Prévention : face aux crues, choisir la bonne échelle

Portée par des solutions techniques innovantes, l'anticipation marque des points, à condition de miser sur les solidarités locales.

Réservé aux abonnés
Image d'illustration de l'article
Cofinanceur du casier de La Bassée dont le chantier s'achève sur quatre communes de Seine-et-Marne, la métropole du Grand Paris prouve sa solidarité avec l'amont du bassin de la Seine.

Quand l'intelligence artificielle vient au secours de territoires frappés par les inondations. C'est le cas dans le Pas-de-Calais, durement frappé par des crues historiques entre novembre 2023 et janvier 2024, où la communauté d'agglomération de Béthune-Bruay, Artois Lys Romane (CABBALR) marie prévention et nouvelles technologies. Le 8 novembre, elle a présenté les premiers acquis du projet Reauzoh (Recensement, cartographie et suivi de l'évolution des zones potentiellement humides). L'outil développé par le Centre d'étude et d'expertise sur les risques, l'environnement, la mobilité et l'aménagement (Cerema) permet à la collectivité d'aller au-delà de la cartographie des zones humides existantes pour comprendre le lien dynamique qu'elles entretiennent avec la végétation. Des images satellite à haute résolution facilitent la détection des sites potentiellement candidats au renforcement des capacités d'infiltration.

« L'utilisation de Reauzoh contribue à l'urbanisme résilient promu par la collectivité, déterminée à lutter contre le risque de ruissellement par la désimperméabilisation », commente Elisée Gbegnon, responsable d'études eau et risques au Cerema. L'établissement public a engagé un partenariat en 2021 avec Intercommunalités de France, l'Association nationale des élus des bassins et l'Institut national de recherche pour l'agriculture, l'alimentation et l'environnement. C'est dans ce cadre que 15 collectivités ont pu roder leur politique de gestion des milieux aquatiques et de prévention des inondations (Gemapi). Après un premier programme partenarial sur le même sujet, mené dans la foulée de l'institution de la compétence obligatoire en 2018, Elisée Gbegnon mesure le chemin parcouru : « Les intercommunalités prennent mieux en compte l'échelle des bassins versants », remarque-t-il.

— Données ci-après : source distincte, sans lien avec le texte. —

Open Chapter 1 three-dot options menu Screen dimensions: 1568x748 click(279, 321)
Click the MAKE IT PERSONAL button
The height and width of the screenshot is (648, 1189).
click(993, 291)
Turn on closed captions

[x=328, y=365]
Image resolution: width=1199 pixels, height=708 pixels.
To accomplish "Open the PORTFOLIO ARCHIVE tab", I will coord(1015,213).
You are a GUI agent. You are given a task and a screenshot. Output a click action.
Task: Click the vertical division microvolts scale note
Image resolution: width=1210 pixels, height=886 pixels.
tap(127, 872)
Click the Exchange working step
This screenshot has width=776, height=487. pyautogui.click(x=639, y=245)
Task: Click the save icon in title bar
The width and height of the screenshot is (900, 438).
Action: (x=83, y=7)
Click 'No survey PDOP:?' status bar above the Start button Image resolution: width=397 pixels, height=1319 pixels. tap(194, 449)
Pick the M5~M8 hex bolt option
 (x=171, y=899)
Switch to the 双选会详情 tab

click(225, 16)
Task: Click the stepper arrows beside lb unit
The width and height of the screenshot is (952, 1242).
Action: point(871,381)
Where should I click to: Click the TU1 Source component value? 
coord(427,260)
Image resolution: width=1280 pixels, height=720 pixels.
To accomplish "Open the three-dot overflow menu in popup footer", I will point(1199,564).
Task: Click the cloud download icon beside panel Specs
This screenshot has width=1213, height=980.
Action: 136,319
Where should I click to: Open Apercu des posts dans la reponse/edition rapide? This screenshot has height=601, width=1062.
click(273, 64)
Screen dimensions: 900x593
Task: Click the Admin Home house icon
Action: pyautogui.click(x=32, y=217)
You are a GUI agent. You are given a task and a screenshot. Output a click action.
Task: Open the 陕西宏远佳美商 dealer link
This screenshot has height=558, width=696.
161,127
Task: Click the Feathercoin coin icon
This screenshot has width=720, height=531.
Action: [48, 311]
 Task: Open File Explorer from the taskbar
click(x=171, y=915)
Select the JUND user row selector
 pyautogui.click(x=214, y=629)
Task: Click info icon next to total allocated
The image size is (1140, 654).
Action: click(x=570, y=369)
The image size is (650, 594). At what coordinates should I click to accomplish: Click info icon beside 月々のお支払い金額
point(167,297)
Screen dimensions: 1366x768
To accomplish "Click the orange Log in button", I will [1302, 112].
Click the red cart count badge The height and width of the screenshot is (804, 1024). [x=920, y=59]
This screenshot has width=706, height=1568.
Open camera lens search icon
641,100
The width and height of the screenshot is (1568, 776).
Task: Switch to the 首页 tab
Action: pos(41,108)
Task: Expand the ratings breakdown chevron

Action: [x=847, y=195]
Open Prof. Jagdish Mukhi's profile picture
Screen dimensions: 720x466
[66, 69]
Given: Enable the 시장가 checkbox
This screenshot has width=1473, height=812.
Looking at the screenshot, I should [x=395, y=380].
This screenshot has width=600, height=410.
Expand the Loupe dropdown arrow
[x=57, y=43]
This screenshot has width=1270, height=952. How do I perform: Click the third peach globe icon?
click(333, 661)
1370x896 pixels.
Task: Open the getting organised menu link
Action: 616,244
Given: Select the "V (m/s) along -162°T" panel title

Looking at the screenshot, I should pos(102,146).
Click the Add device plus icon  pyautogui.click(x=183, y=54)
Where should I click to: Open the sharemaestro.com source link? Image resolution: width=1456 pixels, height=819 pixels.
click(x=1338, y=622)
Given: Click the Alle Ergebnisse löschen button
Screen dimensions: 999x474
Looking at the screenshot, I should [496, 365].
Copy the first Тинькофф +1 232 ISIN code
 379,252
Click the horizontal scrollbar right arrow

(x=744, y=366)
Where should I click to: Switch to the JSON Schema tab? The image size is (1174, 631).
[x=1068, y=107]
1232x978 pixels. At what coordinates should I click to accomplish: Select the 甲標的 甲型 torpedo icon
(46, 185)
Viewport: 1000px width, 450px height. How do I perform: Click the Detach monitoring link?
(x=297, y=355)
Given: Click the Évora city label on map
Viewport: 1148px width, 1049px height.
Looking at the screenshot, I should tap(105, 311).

Ce progrès, le Cerema le constate aussi à l'issue de son partenariat avec l'Association nationale des élus du littoral au profit de 17 collectivités. Directrice adjointe à la direction technique risques, eaux et mer du Cerema, Julia Jordan salue le réflexe de dézoomage qui anime les 317 communes inscrites dans la liste des collectivités territoriales soumises à l'érosion du littoral du décret du 10 juin dernier. Cette disposition oblige chacune d'elles à élaborer deux cartes d'exposition aux risques côtiers pour anticiper les évolutions dans des horizons de trente et cent ans. Mais plusieurs communes, inscrites ou non dans le décret, se sont affranchies du cadre administratif, après avoir pris conscience des limites d'un exercice cantonné dans leur périmètre. Ainsi, la commune du Pouliguen (Loire-Atlantique), non listée, a tenu à associer les agglomérations de Saint-Nazaire et de Cap Atlantique, autrement dit les deux intercommunalités touchées par les mouvements d'une même cellule hydrosédimentaire, l'équivalent du bassin versant pour les zones littorales.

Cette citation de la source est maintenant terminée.